The new measures by the government do not seem to resolve anything. The latest set of measures would complicate the regulation of the coffeeshops to the point of slowly abolishing the coffeeshop system without openly declaring so. The debate in the Netherlands between the proponents and adversaries of the coffeeshop seems to agree on one thing: the half-baked regulation of the coffeeshops has reached its endpoint. Either the coffeeshops should be abolished or the 'backdoor' supply has to be regulated. However stacking more dubious and excessive regulations on top of the current ones will only make the system unworkable and unenforceable. Abolishing coffeeshops all together is the stated aim of one of the government coalition partners, the Christian Democratic Party, which has been the main architect of the salami-slice strategy to impose more and more restrictive regulations on the coffeeshops. This has slowly but progressively undercut the coffeeshop system over the past decade.
What would be the consequences of abolishing the coffeeshops? The government should look to the situation in Denmark, which used to have a similar tolerant attitude towards cannabis as the Netherlands. However, Denmark changed their policy in 2004 when possession for personal use was re-criminalized, from a discriminatory warning to an obligatory fine of 70 Euros, which was quadrupled in 2007. The law was immediately followed by an extensive police crackdown on Christiania’s open cannabis retail-market and so-called hash-clubs in the rest of Copenhagen.
Crackdown in Christiania |
The results have not been encouraging. The change of policy resulted in a displacement of street dealing all over Copenhagen and an increase in market-related violence of criminal gangs disputing control over selling points. Both police and politicians admit that the trade still thrives on the street, if in a somewhat more discreet fashion. A major difference between now and then is that the dealing is now controlled by the hardest groups of dealers, who have managed to withstand regular police raids. Police say that some of these people have gang connections, and much of a gang war in 2009 has been directly linked to the drug trade.
“If the goal was to stop the trafficking of hashish in Christiania, then it has absolutely not succeeded,” the president of the Police Officers Federation said. According to the police, the main reason why they have failed to completely stop the cannabis trade is that it requires enormous resources.
Disappointed with the outcome of the crackdown, the Copenhagen City Council voted for a proposal to run a three-year trial in which stores staffed by healthcare professionals would sell cannabis in small quantities at about 50 kroner per gram – similar to the current street price. Only city residents would be able to buy the cannabis thus preventing Dutch-style ‘cannabis tourism’. The Danish Minister of Justice has already made its opposition clear to the Copenhagen city council proposal.
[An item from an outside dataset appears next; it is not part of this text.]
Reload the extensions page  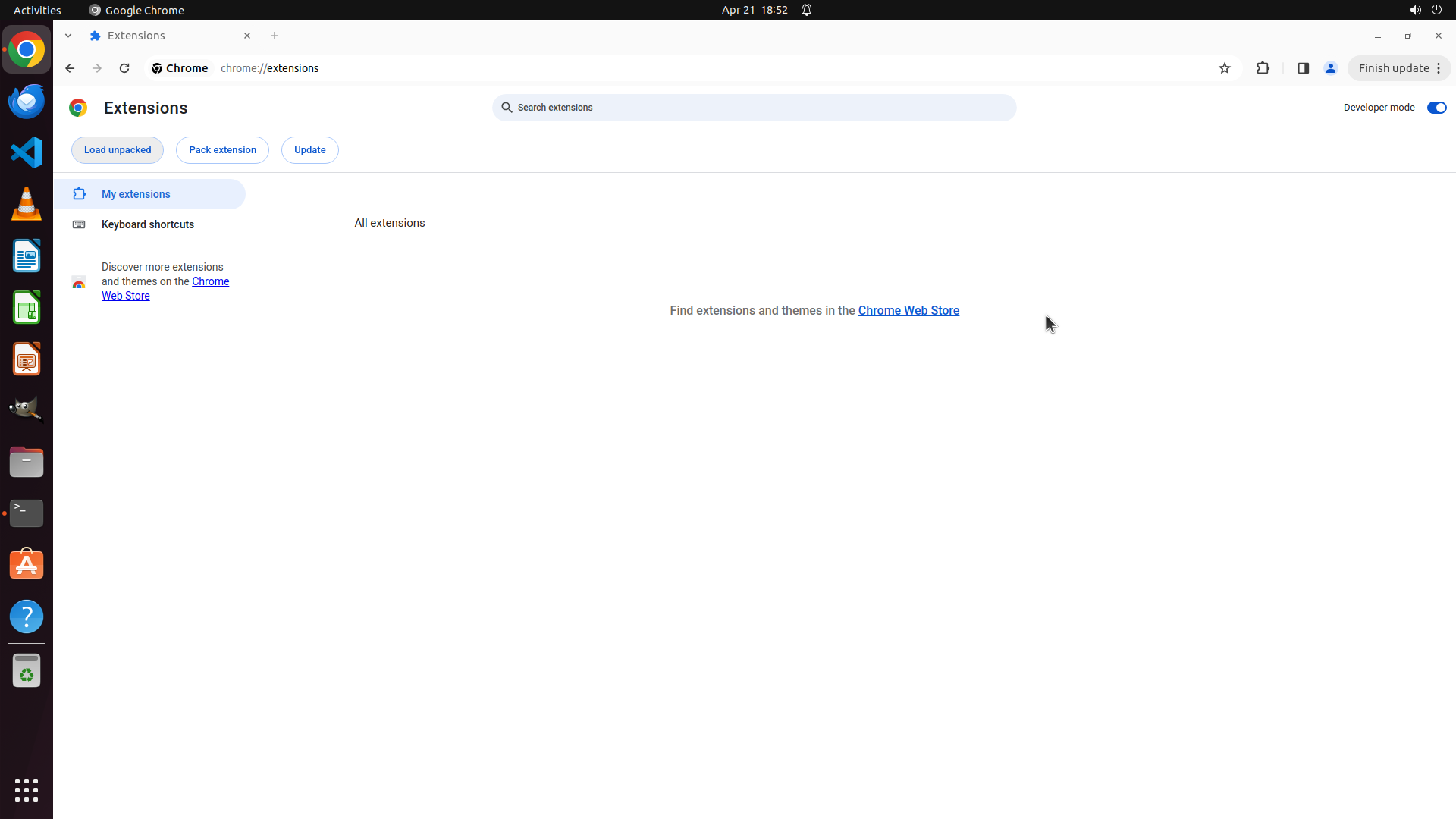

Drug policies should be evidence-based to prevent unintended negative and harmful consequences. Clearly, the example of Denmark shows that a return to prohibition of open cannabis sales does not reduce the cannabis market, but increases violence while diminishing government control over the impact of the cannabis market on society. Recently, the Global Commission on Drug Policy, headed by the former presidents of Brazil, Colombia and Mexico, and other international figures such as the former Secretary General of the United Nations, Kofi Annan, called for experimentation by governments with models of legal regulation of cannabis to undermine the power of organised crime and safeguard the health and security of their citizens.
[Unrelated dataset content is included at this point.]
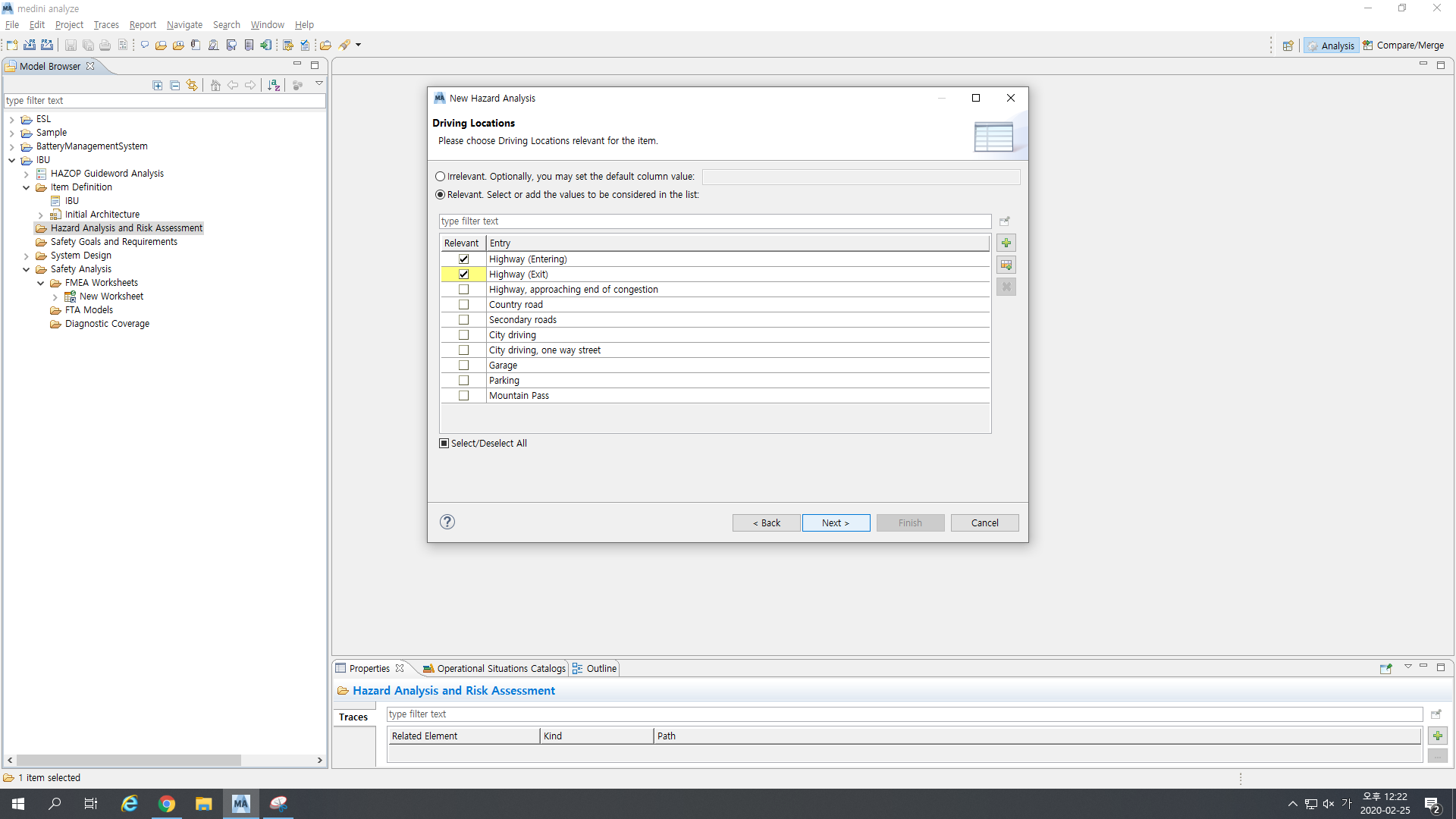Add new entry with green plus icon

pyautogui.click(x=1006, y=243)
Instead of suffocating the coffeeshops in dubious and excessive regulations, the Dutch government should take the recommendation of the Global Commission to heart and regulate the 'backdoor' by experimenting licensed cultivation. A rejuvenated Dutch coffeeshop system including regulated supply has the potential to significantly reduce the negative and harmful consequences of the half-baked system currently in place. Moreover, it is much better than pushing cannabis back onto markets controlled by criminals.